Why do the body-scan exercise?
By focusing on moving your attention through your body in a structured way, you can improve your ability to be fully present and attentive to the current moment. This is especially helpful when your feelings or thoughts seem out of control and unmanageable. The exercise can also be used to learn how to feel and fully experience both pleasant and unpleasant feelings and bodily sensations.
How to do the exercise
Start out by finding a place where you can sit or lie down comfortably. Set aside about 30 minutes for the exercise. However, if 30 minutes feels like too long, or if it is the first time you are trying out this exercise, you can easily set aside less time and still benefit from it. For some, it works best to close their eyes when doing the exercise, but it is up to you. The main point of the exercise is to be curious and open to what you notice along the way, and consciously shift your attention around your body. If you get distracted during the exercise, try to let the thoughts or feelings that you get slip past you, and then turn your attention back to your body.
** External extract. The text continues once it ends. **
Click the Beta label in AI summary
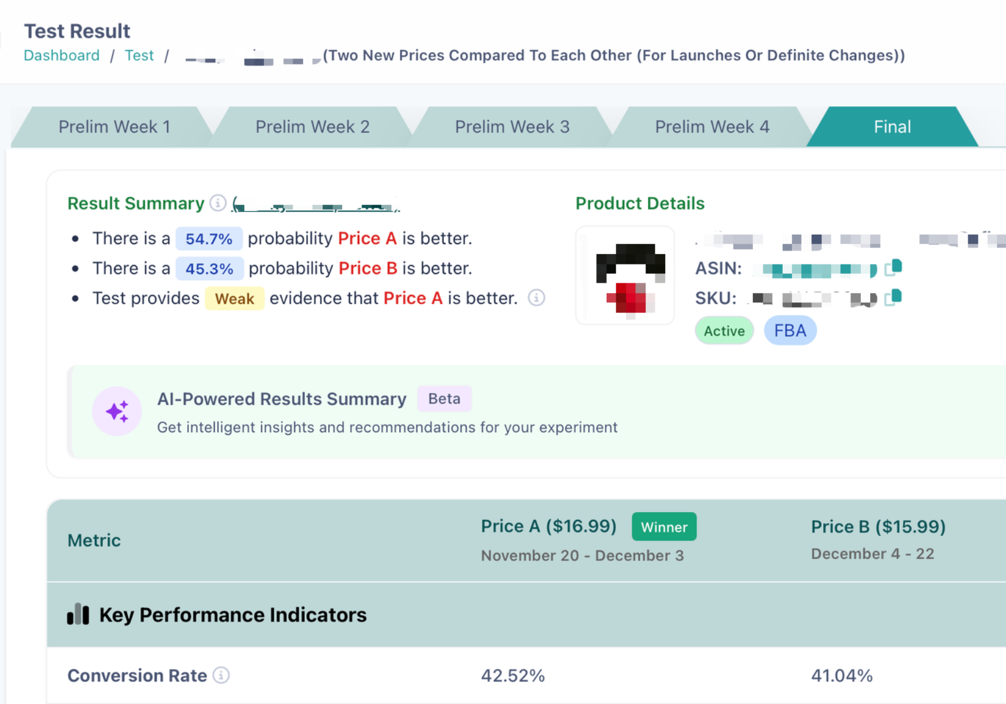The height and width of the screenshot is (704, 1006). pyautogui.click(x=444, y=399)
Start by focusing your attention on your body. Notice your breathing and how it feels to lie, or sit, in the way you are currently doing.
When you are ready, start shifting your attention towards a specific body part. One option is to start at your feet, and gradually work your way up through your body, but you can also choose to start somewhere else – it is about finding what feels the most natural to you.
Notice what sensations you have in the body part you have shifted your focus to. For example, you may feel that you are cold or hot, that you feel buzzing or spinning, or that you are tense. It may also be that there are no strong sensations. That is also perfectly alright.
After letting your attention rest in the same place for a bit, you move it to a new area of your body.
Keep shifting your attention from body part to body part, until you are done. This could be when you have been through your entire body, or simply when you feel like you do not want to continue.
End the exercise by spending some time spreading your attention to your whole body again.
If you closed your eyes at the beginning of the exercise, or along the way, open them now.